Antonio Guterres, UN Agencies Present Latest Climate Science, 16 septembre 2021
Ça va être difficile parce qu’au début on va avoir l’impression de faire des trucs dans le vide. C’est comme au tennis, quand on débute, on a toujours l’impression qu’on prépare notre mouvement trop tôt par rapport à la balle qui semble encore bien loin, et la balle arrive toujours sur nous plus vite qu’on pense.
Je souligne en particulier le morceau suivant “we need much greater solidarity”. On a vu pendant la pandémie que c’était un facteur clé. Malgré les efforts individuels et collectifs, c’était toutefois insuffisant. Des infrastructures sociales sont nécessaires pour soutenir une solidarité pérenne et ça met du temps à se construire. Malheureusement, au Québec et ailleurs, on prend le chemin inverse alors que plusieurs mouvements politiques multiplient les tactiques pour diviser les populations selon plusieurs axes, tout en sapant la légitimité des institutions en place (ce qui peut amener à se poser la question si les institutions en place sont les bonnes, c’est un autre débat).
La posture à prendre, c’est aussi accepter que ce n’est pas une bataille ou une guerre. Nous ne “vaincrons” pas. Personne ne pourra dire sur son lit de mort “j’ai vaincu la crise climatique”. Il faut accepter, comme les personnages dans Fondation, que nous sommes voués à rester de petits engrenages. Fondation se déroule sur des siècles, au début du cycle, chaque chapitre couvre simplement une génération. Mais chaque génération est importante! Chacune a un rôle à jouer et le joue, même au moment le plus ingrat.

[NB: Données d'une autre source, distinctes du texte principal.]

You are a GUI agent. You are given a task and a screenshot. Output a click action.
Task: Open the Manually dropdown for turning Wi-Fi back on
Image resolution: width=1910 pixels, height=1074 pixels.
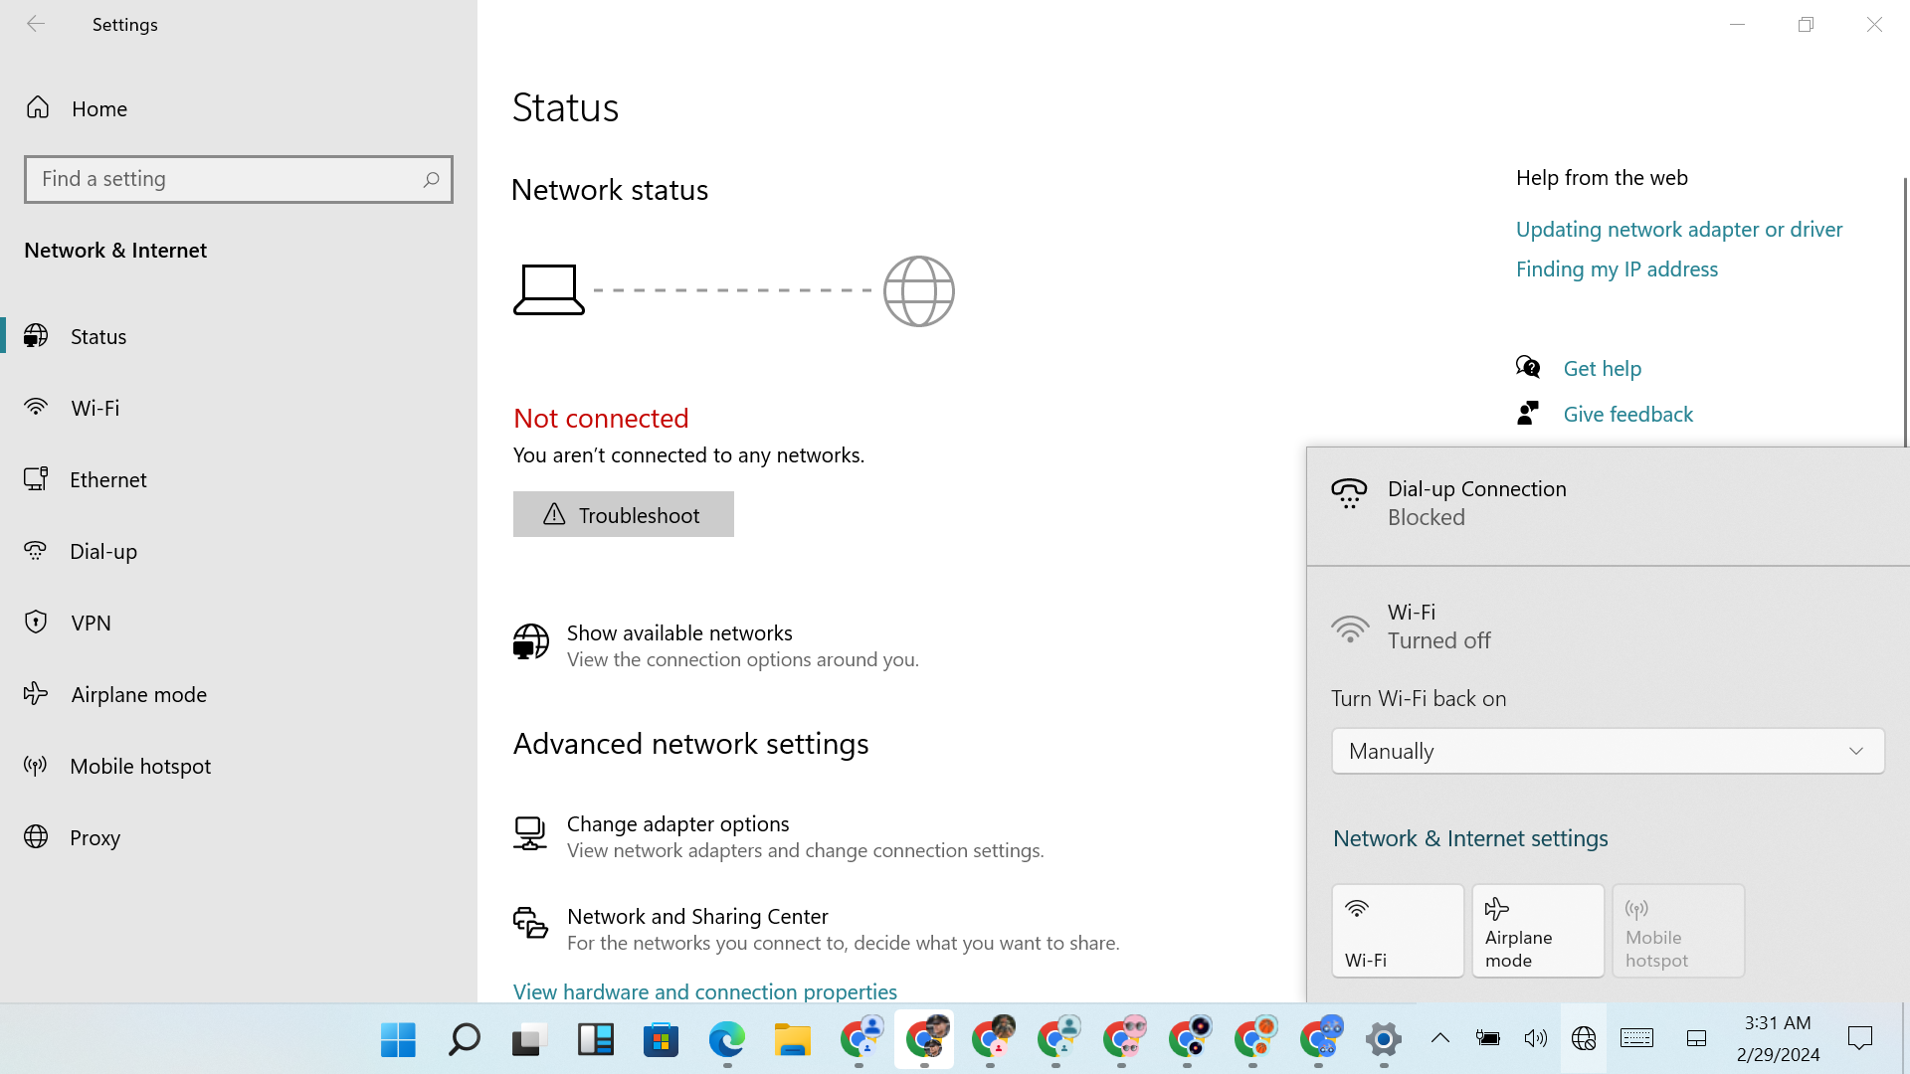[x=1607, y=751]
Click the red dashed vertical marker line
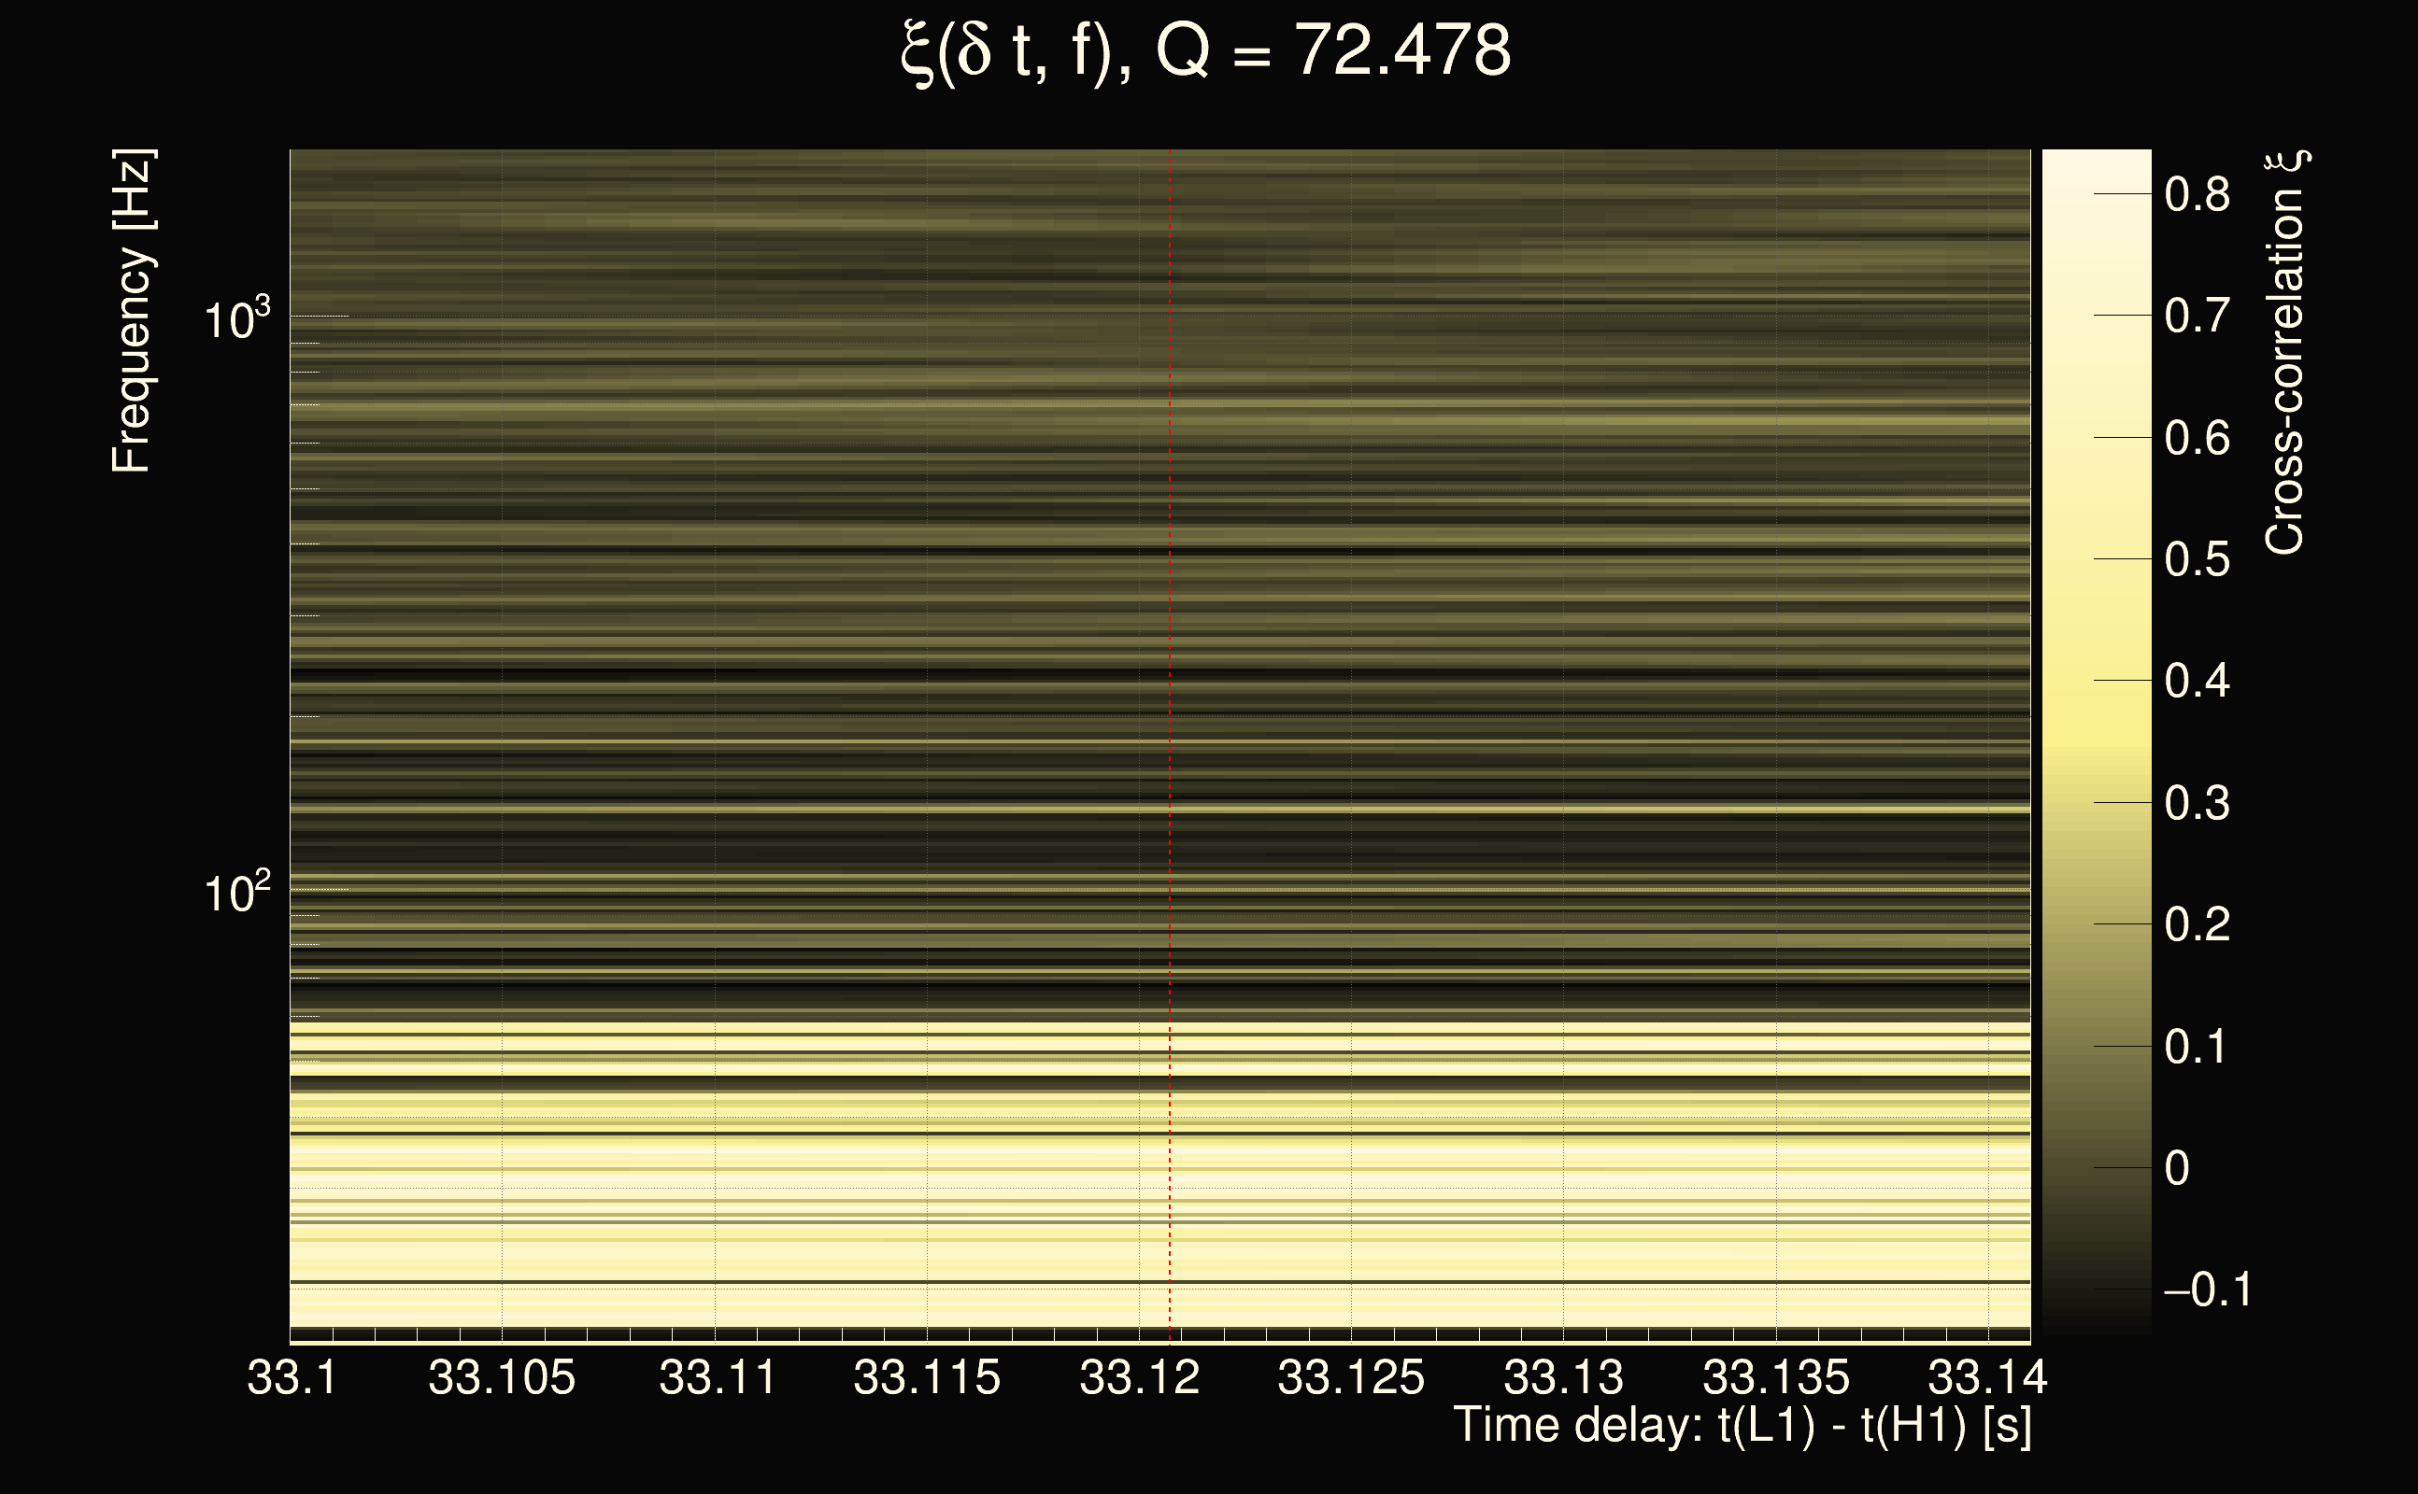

Et c’est un peu ma conclusion pour le moment: même si clairement les choses vont dans la mauvaise direction, même si nos actions les plus audacieuses dans notre vie ne permettront pas de radicalement changer les choses, nous devons quand même agir en sachant que c’est important. Que les actions que nous menons, aussi petites soient-elles à l’échelle du grand tout, sont importantes et nécessaires.
Je sais que ce n’était pas nécessairement le message que Camus voulait passer avec Le mythe de Sisyphe, mais c’est un peu ainsi que le ressens: on va devoir pousser notre pierre dans un monde absurde et ingrat, sans jamais en voir la fin, et on va devoir le faire heureux de le faire et convaincu de la nécessité de pousser cette pierre. “Il faut imaginer Sisyphe heureux” conclut Camus.
« Les dieux avaient condamné Sisyphe à rouler sans cesse un rocher jusqu’au sommet d’une montagne d’où la pierre retombait par son propre poids. Ils avaient pensé avec quelque raison qu’il n’est pas de punition plus terrible que le travail inutile et sans espoir…»
Albert Camus, Le mythe de Sisyphe, 1942.
Je dédie ce billet à Louise Guay dont le décès m’attriste profondément. D’abord parce que Louise, dans sa recherche perpétuelle du beau n’hésitait pas à pousser sa pierre en dépit de l’absurde qui l’entourait. Ensuite parce que ses actions soulignent à quel point nous, en tant que société et en tant qu’individus, n’accordons pas assez de temps à ceux qui pensent le changement.
**J’en ai aucune idée du seuil réel d’absorption de la terre. Je me suis permis de prendre une valeur un peu inférieure à 1990 qu’on prend souvent pour référence, on sait que la température commençait déjà à augmenter à l’époque mais dans une mesure nettement moindre. Je prends ici les chiffres liés à l’énergie. En réalité les chiffres sont plus élevés, la biomasse, notammant l’élevage intensive bovin contribuent à augmenter les chiffres, mais prenons le modèle le plus simple.